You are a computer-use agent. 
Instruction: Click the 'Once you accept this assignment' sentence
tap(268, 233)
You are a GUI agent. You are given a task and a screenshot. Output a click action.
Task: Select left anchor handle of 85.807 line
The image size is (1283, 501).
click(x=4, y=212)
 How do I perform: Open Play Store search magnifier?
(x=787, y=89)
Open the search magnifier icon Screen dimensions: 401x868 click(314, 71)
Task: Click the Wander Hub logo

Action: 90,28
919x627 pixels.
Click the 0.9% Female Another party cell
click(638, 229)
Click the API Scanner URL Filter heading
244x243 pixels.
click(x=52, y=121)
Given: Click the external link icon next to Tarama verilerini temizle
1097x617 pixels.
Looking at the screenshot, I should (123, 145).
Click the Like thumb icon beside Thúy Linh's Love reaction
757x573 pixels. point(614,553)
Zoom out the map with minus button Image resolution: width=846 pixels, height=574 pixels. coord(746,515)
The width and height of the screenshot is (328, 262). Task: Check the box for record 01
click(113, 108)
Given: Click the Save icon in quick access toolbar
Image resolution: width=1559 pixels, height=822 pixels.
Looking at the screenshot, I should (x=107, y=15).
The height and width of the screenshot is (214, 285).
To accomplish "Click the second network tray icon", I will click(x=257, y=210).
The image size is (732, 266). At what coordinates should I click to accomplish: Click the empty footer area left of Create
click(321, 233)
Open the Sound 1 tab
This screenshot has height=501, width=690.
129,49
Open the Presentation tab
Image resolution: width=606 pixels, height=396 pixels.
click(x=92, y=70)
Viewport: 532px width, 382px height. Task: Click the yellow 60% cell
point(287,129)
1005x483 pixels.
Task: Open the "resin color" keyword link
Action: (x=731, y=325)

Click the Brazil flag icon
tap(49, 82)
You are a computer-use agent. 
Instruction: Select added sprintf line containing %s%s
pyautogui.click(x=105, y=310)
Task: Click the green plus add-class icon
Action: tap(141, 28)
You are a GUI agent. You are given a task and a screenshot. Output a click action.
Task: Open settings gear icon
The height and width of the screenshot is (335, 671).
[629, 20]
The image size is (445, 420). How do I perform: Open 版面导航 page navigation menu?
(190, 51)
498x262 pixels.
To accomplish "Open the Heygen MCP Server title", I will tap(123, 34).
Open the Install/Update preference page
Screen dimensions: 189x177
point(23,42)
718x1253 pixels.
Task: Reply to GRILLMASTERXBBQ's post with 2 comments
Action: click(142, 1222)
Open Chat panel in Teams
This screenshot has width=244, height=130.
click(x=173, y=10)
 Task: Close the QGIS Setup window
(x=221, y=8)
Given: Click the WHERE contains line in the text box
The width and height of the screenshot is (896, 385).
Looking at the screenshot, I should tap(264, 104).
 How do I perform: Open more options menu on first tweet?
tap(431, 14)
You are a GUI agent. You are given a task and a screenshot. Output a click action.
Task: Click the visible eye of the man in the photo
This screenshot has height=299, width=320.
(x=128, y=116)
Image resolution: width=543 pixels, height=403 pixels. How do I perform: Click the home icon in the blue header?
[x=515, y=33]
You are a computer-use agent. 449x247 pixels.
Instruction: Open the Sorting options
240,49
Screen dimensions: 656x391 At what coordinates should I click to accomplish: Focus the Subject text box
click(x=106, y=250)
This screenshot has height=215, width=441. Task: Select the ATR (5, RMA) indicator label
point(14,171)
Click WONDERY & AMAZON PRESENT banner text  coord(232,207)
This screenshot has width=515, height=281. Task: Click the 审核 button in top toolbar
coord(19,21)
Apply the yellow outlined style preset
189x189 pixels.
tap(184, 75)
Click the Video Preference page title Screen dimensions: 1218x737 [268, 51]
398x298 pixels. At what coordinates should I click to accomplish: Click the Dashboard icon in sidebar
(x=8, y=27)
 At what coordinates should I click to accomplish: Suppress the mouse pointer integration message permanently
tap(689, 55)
★ ★ ★ ★
#### Task objective
Your task is to write out, exactly, the line that holds "Image resolution: width=543" and every line after it until the records end.

#### Output
Image resolution: width=543 pixels, height=403 pixels. How do I perform: Click the home icon in the blue header?
[x=515, y=33]
You are a computer-use agent. 449x247 pixels.
Instruction: Open the Sorting options
240,49
Screen dimensions: 656x391 At what coordinates should I click to accomplish: Focus the Subject text box
click(x=106, y=250)
This screenshot has height=215, width=441. Task: Select the ATR (5, RMA) indicator label
point(14,171)
Click WONDERY & AMAZON PRESENT banner text  coord(232,207)
This screenshot has width=515, height=281. Task: Click the 审核 button in top toolbar
coord(19,21)
Apply the yellow outlined style preset
189x189 pixels.
tap(184, 75)
Click the Video Preference page title Screen dimensions: 1218x737 [268, 51]
398x298 pixels. At what coordinates should I click to accomplish: Click the Dashboard icon in sidebar
(x=8, y=27)
 At what coordinates should I click to accomplish: Suppress the mouse pointer integration message permanently
tap(689, 55)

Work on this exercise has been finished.